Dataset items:

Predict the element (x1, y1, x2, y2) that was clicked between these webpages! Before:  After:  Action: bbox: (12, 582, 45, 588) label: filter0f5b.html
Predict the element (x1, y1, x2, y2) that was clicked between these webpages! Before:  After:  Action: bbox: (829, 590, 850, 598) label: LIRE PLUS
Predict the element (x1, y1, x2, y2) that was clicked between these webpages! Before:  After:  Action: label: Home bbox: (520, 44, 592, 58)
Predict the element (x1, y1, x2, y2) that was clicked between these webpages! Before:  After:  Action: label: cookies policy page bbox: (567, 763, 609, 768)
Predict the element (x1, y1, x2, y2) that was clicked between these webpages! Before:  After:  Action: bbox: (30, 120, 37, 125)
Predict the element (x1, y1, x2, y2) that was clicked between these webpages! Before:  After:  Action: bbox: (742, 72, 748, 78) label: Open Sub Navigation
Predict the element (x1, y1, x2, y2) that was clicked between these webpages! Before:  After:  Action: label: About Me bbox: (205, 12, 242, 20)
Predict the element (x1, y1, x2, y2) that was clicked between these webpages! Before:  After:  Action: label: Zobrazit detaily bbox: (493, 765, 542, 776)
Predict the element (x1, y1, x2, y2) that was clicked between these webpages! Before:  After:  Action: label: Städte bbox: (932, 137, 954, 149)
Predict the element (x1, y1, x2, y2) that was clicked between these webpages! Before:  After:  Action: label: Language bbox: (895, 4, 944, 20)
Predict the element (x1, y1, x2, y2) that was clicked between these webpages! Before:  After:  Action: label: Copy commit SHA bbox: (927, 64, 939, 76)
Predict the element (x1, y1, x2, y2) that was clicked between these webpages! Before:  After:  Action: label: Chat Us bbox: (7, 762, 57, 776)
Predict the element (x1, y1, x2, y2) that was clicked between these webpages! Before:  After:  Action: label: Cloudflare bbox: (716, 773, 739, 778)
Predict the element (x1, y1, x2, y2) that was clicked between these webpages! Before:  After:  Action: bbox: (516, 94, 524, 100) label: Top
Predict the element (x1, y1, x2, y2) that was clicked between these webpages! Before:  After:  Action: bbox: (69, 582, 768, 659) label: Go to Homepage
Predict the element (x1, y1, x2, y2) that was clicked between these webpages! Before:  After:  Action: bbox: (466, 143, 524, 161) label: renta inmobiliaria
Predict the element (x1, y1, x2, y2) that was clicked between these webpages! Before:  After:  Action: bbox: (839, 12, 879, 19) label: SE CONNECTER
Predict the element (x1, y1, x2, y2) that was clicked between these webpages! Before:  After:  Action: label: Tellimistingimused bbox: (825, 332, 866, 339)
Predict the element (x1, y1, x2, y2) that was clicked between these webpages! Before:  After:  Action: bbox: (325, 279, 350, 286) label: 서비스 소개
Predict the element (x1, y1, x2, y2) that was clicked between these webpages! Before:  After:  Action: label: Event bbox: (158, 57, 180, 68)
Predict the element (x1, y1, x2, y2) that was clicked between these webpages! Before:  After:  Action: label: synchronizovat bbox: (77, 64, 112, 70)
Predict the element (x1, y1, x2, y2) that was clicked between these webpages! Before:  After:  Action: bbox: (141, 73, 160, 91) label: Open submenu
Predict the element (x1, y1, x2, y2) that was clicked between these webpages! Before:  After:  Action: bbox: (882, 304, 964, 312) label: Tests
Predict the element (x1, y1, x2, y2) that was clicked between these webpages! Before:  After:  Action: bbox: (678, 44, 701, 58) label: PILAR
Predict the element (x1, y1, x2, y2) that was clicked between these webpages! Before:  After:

▶ **GIVEN REQUEST**:
Reproduce the items above word for word, starting at the line that contains "120, 37, 125)" and stopping after the line that contains "762, 57, 776)".

▶ **SOLUTION TO THIS TASK**:
Predict the element (x1, y1, x2, y2) that was clicked between these webpages! Before:  After:  Action: bbox: (30, 120, 37, 125)
Predict the element (x1, y1, x2, y2) that was clicked between these webpages! Before:  After:  Action: bbox: (742, 72, 748, 78) label: Open Sub Navigation
Predict the element (x1, y1, x2, y2) that was clicked between these webpages! Before:  After:  Action: label: About Me bbox: (205, 12, 242, 20)
Predict the element (x1, y1, x2, y2) that was clicked between these webpages! Before:  After:  Action: label: Zobrazit detaily bbox: (493, 765, 542, 776)
Predict the element (x1, y1, x2, y2) that was clicked between these webpages! Before:  After:  Action: label: Städte bbox: (932, 137, 954, 149)
Predict the element (x1, y1, x2, y2) that was clicked between these webpages! Before:  After:  Action: label: Language bbox: (895, 4, 944, 20)
Predict the element (x1, y1, x2, y2) that was clicked between these webpages! Before:  After:  Action: label: Copy commit SHA bbox: (927, 64, 939, 76)
Predict the element (x1, y1, x2, y2) that was clicked between these webpages! Before:  After:  Action: label: Chat Us bbox: (7, 762, 57, 776)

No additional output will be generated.